= Justus Ludwig Adolf Roth =

German geologist and mineralogist (1818–1892)

Justus Ludwig Adolf Roth (September 15, 1818, Hamburg – April 1, 1892) was a German geologist and mineralogist.

==Biography==
In 1844 he obtained his doctorate from the University of Jena and spent the next few years working as a pharmacist in Hamburg. In 1848 he relocated to Berlin, where he came under the influence of Gustav Rose and Heinrich Ernst Beyrich. In 1867 he became an associate professor of mineralogy at the University of Berlin.

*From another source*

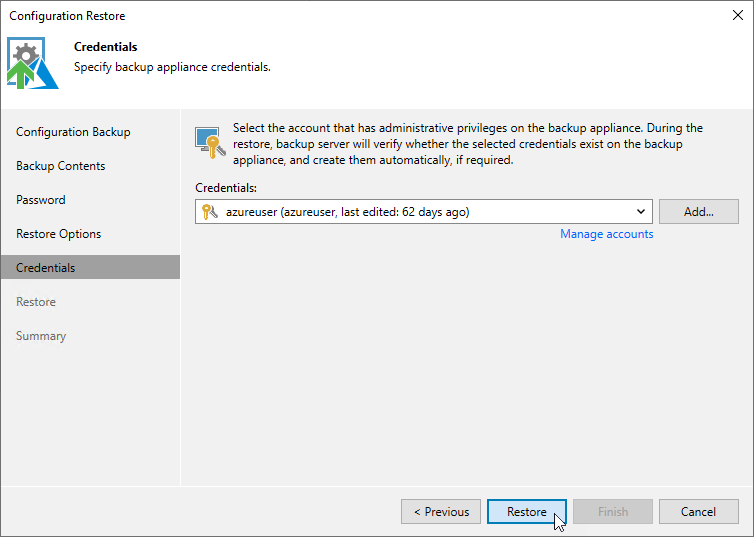
Task: Open the Configuration Backup step
Action: tap(73, 132)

He may be regarded as one of the founders of petrographical science. In his published papers he dealt with metamorphism and crystalline schists, discussed the origin of serpentine, and wrote about the rocks of Mount Vesuvius and Ponza Island.

== Selected works ==
His separate works included:
- Der Vesuv und die Umgebung von Neapel (1857) - On Vesuvius and the environs of Naples.
- Die Gesteinanalysen in tabellarischer Übersicht und mit kritischen Erläuterungen (1861) - Rock analyzes in tabular overview with critical explanations.
- Beiträge zur Petrographie der plutonischen Gesteine, a continuation of the preceding work (1869, 1873, 1879, 1884) - Contributions to the petrography of plutonic rocks.
- Flußwasser, Meerwasser, Steinsalz (1878) - River water, sea water and rock salt.
- Allgemeine und chemische Geologie (3 volumes, 1879–93) - General and chemical geology.
- Die geologische Bildung der norddeutschen Ebene (1879) - The geological formation of the North German plain.
- Über die Erdbeben (1882) - About the earthquake.